## DATA RECORDS
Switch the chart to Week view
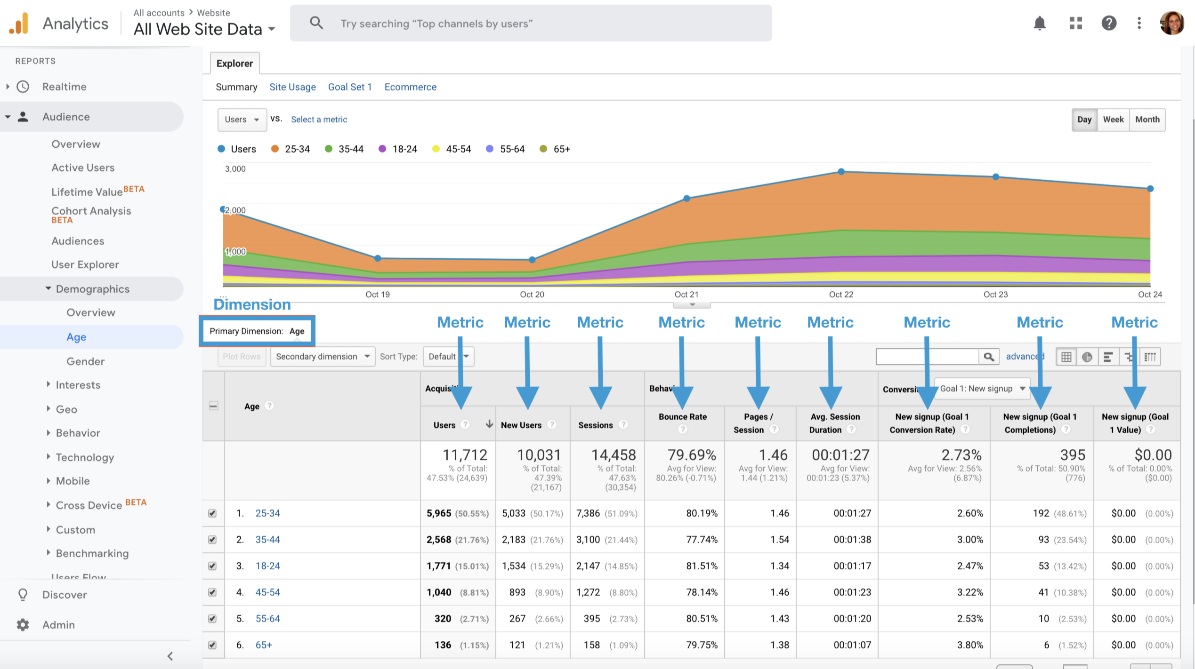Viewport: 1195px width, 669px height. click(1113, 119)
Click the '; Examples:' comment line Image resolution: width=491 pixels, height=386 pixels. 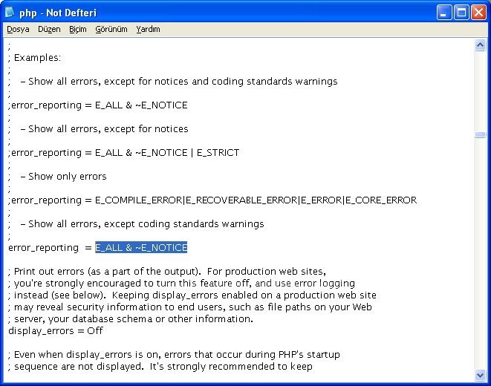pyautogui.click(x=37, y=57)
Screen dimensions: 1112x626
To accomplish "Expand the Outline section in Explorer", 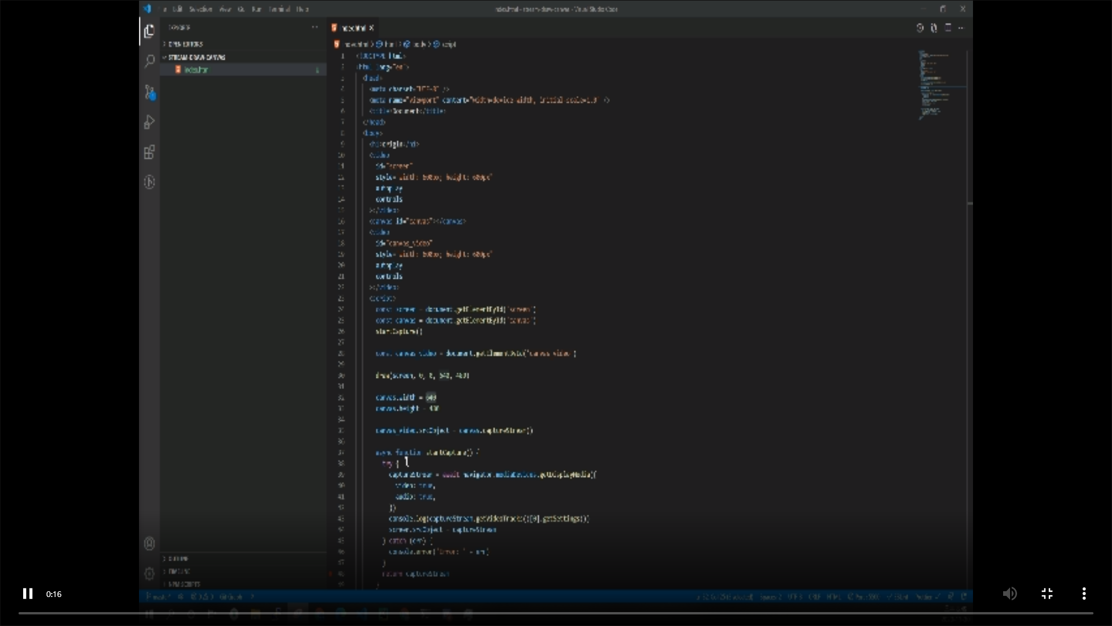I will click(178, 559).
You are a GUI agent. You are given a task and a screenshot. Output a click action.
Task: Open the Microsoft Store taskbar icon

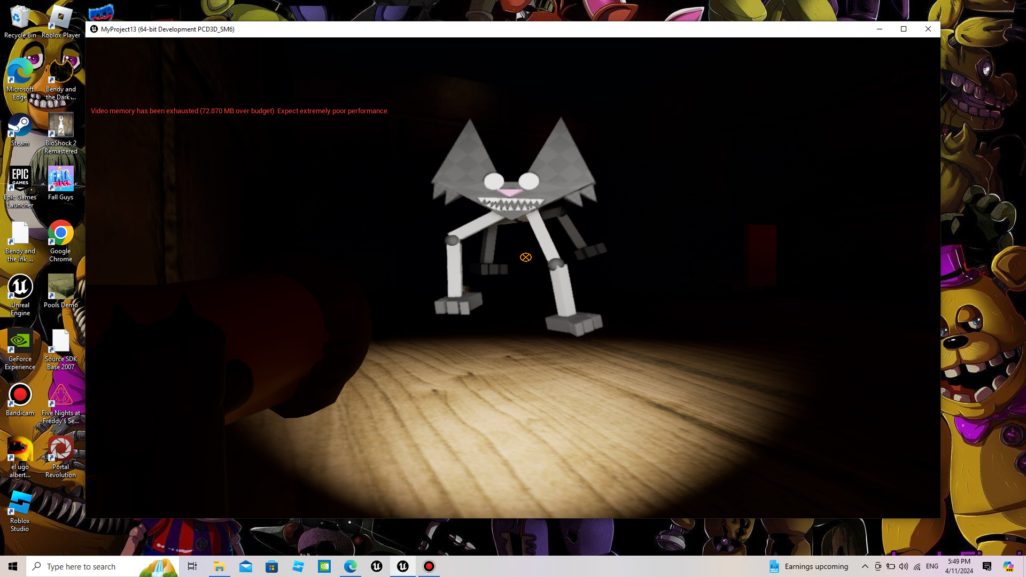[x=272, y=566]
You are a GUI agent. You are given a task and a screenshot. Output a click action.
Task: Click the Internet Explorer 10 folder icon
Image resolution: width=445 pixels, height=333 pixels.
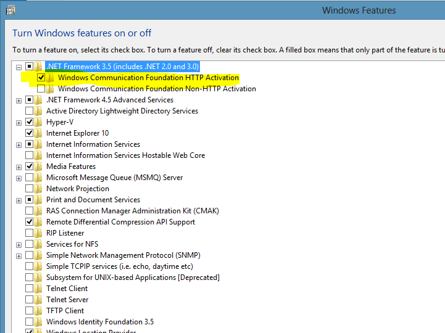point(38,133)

* * *

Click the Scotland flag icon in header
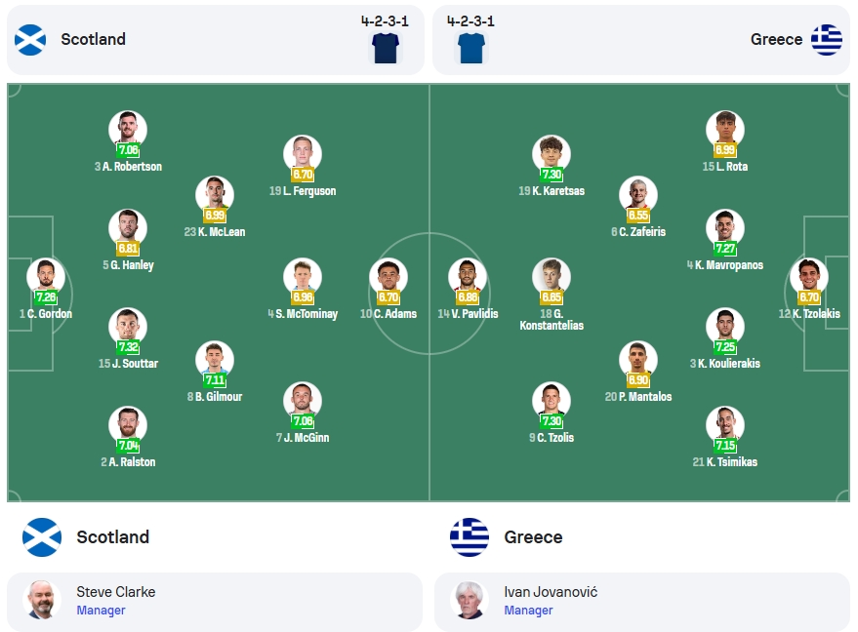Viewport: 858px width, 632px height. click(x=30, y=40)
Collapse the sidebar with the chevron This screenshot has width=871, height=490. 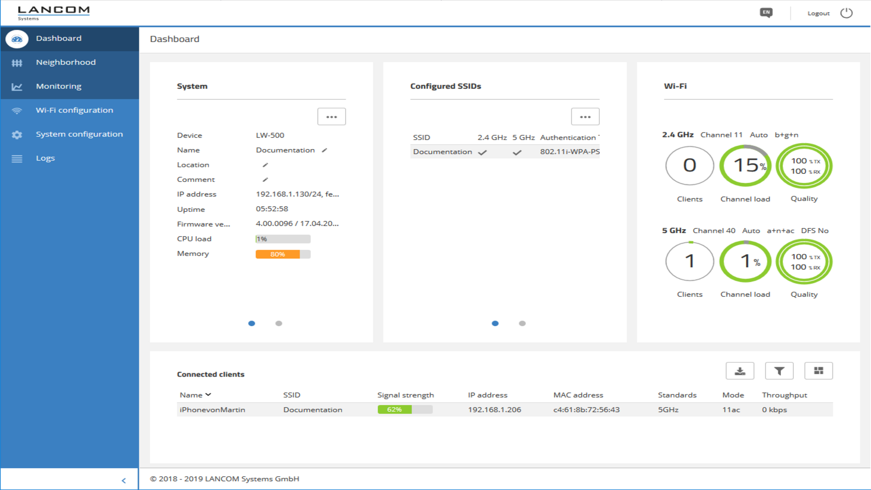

## PROBLEM TO WORK ON
Rewrite the stretch of records from the line containing "Click the Scotland flag icon in header" through the line containing "Collapse the sidebar", putting "arrow" in place of "chevron" and leaving the pictures out.

## EXERCISE ANSWER
Click the Scotland flag icon in header
Viewport: 858px width, 632px height. click(x=30, y=40)
Collapse the sidebar with the arrow This screenshot has width=871, height=490. 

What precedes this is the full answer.